Unser erster Stellplatz liegt in die Nähe von Gießen. Oberhalb des Örtchens Nidda führt ein Feldweg zu einer Hochwiese in einen Buchenwald. Ganz in der Nähe hatte ich Mario vor einem halben Jahr erstanden. Vorneweg noch eine Sache: Autos Namen zu geben ist, grundsätzlich gesehen, eigentlich nicht mein Ding. Blech bleibt Blech. In diesem Fall musste ich jedoch gezwungenermaßen eine Art Retourkutsche anbringen: Da meine Frau verhindert hatte, dass unser Sohn, der in der Nacht vor dem Fußball-WM-Sieg 2014 geboren wurde, den Namen des Finaltorschützen erhält, weiche ich gezwungenermaßen auf unser Wohnmobil aus. Aus Angst, Miroslav Klose könnte mal wieder treffen, hatte sie sich auf nichts eingelassen. Unsere Blicke schweifen über die leicht hügelige Landschaft. Irgendwo hier muss er verlaufen, der Limes. Ein Specht hämmert sich durch die obere Etage der Baumriesen. Die Sonne verabschiedet sich ganz gemächlich. Am nächsten Morgen zeigt unsere Wetterstation eine nächtliche Tiefsttemperatur von minus 2°C an.

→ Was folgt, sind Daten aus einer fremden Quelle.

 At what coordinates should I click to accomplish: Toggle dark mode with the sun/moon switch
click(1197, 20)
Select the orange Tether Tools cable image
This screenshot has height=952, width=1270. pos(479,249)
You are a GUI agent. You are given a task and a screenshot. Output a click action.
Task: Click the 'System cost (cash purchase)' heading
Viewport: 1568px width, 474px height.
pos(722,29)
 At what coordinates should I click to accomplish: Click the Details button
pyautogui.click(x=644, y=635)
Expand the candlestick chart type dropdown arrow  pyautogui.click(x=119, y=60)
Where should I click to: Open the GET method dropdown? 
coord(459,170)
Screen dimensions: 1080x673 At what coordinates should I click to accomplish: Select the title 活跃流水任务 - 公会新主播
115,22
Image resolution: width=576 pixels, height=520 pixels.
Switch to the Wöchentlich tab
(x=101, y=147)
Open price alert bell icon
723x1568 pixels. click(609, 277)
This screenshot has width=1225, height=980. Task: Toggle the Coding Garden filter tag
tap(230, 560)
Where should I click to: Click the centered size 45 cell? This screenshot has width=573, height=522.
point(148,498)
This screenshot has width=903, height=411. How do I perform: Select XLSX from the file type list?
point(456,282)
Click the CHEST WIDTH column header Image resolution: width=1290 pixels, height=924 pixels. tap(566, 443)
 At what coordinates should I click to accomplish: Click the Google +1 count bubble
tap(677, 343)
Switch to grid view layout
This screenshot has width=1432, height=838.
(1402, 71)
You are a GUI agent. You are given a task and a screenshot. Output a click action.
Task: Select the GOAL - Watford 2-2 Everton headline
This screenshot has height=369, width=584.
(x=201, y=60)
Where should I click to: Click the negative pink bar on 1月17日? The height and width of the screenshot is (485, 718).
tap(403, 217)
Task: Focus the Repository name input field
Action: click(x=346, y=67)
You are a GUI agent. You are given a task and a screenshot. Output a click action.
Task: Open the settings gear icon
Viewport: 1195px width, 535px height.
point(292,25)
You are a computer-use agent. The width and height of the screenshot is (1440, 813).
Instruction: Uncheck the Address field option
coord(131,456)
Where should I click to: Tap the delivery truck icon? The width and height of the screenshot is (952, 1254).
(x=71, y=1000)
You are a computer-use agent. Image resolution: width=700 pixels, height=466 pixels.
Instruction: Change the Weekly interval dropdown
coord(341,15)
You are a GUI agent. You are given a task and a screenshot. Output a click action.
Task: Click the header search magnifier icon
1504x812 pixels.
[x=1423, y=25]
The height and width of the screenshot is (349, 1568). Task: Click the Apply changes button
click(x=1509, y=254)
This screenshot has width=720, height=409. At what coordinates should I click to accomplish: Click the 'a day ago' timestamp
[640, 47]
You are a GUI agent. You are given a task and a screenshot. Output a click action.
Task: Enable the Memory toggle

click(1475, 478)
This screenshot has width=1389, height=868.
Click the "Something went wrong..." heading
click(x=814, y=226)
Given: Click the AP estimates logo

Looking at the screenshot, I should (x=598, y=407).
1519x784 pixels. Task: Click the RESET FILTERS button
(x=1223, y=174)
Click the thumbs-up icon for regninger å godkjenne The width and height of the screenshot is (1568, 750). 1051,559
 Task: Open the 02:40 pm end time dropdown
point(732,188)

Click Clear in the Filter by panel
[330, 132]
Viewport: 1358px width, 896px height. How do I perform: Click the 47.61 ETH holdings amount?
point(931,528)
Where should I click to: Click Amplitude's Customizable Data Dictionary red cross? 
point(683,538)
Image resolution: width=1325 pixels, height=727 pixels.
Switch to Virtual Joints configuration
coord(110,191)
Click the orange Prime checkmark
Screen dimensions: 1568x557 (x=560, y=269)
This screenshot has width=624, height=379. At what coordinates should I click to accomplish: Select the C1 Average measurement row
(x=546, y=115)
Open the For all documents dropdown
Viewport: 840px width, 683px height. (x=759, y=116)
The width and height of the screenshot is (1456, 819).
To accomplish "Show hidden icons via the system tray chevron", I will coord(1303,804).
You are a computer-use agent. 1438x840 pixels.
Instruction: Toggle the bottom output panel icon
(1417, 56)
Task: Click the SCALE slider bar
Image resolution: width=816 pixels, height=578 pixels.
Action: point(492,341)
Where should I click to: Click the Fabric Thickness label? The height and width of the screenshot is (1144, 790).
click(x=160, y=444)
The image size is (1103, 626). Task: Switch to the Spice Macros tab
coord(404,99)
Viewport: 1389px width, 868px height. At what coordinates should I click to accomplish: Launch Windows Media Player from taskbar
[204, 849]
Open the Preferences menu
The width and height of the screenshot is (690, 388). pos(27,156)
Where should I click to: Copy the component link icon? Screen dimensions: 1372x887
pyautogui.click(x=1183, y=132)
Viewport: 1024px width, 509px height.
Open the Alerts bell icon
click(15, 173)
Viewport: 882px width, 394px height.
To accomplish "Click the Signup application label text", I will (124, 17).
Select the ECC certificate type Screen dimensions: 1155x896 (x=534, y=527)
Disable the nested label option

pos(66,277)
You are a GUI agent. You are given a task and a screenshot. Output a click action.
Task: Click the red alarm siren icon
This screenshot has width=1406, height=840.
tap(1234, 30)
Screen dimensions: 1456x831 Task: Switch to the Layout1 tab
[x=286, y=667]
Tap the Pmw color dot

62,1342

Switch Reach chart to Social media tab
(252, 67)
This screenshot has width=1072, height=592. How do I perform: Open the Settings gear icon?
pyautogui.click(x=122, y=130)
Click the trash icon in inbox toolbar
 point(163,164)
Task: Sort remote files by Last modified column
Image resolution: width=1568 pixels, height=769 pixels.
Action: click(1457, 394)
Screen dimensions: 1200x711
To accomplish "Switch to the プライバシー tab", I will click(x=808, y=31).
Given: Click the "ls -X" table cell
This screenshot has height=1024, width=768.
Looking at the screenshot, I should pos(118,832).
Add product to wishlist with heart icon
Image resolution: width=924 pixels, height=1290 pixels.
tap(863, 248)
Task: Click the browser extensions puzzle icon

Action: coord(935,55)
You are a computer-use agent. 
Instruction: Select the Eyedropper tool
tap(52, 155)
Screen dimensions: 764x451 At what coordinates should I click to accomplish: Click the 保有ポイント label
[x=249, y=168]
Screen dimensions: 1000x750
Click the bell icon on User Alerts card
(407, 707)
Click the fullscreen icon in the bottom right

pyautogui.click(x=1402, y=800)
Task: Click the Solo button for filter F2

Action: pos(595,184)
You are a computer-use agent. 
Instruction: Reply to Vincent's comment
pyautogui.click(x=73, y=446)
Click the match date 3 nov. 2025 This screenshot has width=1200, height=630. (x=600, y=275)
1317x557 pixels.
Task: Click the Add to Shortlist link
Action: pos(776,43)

Klein Joris weckt uns an diesem noch kühlen Morgen gegen 8 Uhr und spornt uns einigermaßen lautstark an Frühstück zu machen. Wir sind in Freiburg mit Freunden verabredet. Zur Begrüßung gibt es Bier und Apfelkuchen und einen frühlingshaften Spaziergang an der Dreisam. Der große zottelige Hund meines Freundes Emmerich stürzt sich mehrfach übermütig in die Strömung. Wild paddelnd und sichtbar am Limit schafft er es mehrfach nur mit größter Mühe, aber niemals ohne sein Stöckchen ans rettende Ufer. Er soll der einzige „Wasserhund“ auf unserer Reise bleiben. Doch dazu später mehr. Für teures Geld erwerben wir am nächsten Vormittag Adaptersysteme zum Befüllen unserer Gasflaschen. Eine überflüssige Investition, wie sich ebenfalls später zeigen wird. Außerdem sind noch einmal vierzig Euro für ein rotweißes Warnschild für den Fahrradträger fällig. Der Autor von „Gebrauchsanweisung Portugal“ hatte in Anbetracht des verrückten Fahrstils der Portugiesen sehr zum Kauf geraten.

2

Von Plattfüßen, Prinzessinnen und Pilotis

Kaum losgerollt und schon in Frankreich. Wir kampieren bei Arc-et-Senans an der Lône. In der Dämmerung flitzen kleine dunkle Schatten am gegenüberliegenden Ufer zwischen den überfluteten Weidenbüschen hin und her. Bisamratten oder Biber, wir sind uns nicht einig und kochen unsere ersten Spaghetti Bolognese der Reise. Am nächsten Morgen wird unsere Aufmerksamkeit durch 2 rote Sterne in unserem Atlas auf eine vermeintliche Sehenswürdigkeit ganz in der Nähe gelenkt. Die Römer hatten hier eine Salzmine unterhalten, die in den letzten Jahren aufwendig rekonstruiert wurde. Ein kurzer Blick durch die Eisentore genügt uns, auch in Anbetracht eines stattlichen Eintrittsgeldes, und so rollen wir durch den restlichen Tag und bewundern die ausgesprochen liebliche Landschaft des Vallée du Doubs und die blühenden Hügel des Jura in der Region Franche-Comté. Abwechselnd verfluchen wir die Mautstationen an den französischen Autobahnen, um uns im nächsten Moment auf eben diesen über freie Fahrt zu freuen. Auf den parallel verlaufenden Nebenstrecken quälen sich die Autoschlangen von einem Kreisverkehr zum nächsten. Zum ersten Mal verfahren wir uns ausgerechnet in den verstopften Umgehungsstraßen von Lyon, umrunden das Ballungszentrum aus Mangel an Wendemöglichkeiten in Gänze und erreichen in den Abendstunden die noch schmale Loire südlich von Saint-Étienne. An einem Parkplatz auf einer Anhöhe über dem Fluss entdecken wir einen Pfad zum etwas tiefer liegenden Ufer. Ein bedenkliches Gefälle, spitze Steine und tief ausgewaschene Spurrillen lassen uns kurz zögern. Doch wir wollen unbedingt von der viel befahrenen Landstraße weg und so ist die Verlockung eines noch schöneren Platzes am Flussufer zu groß. In Zeitlupe taste ich mich vorwärts und erreiche nach einer gefühlten Ewigkeit den anvisierten Platz. Die Abfahrt hat sich gelohnt und so beziehen wir unseren ersten wirklich traumhaften Stellplatz. Am anderen Ufer hangelt sich alle paar Minuten ein Regionalzug an der Felswand entlang, während ich meine Angel auswerfe.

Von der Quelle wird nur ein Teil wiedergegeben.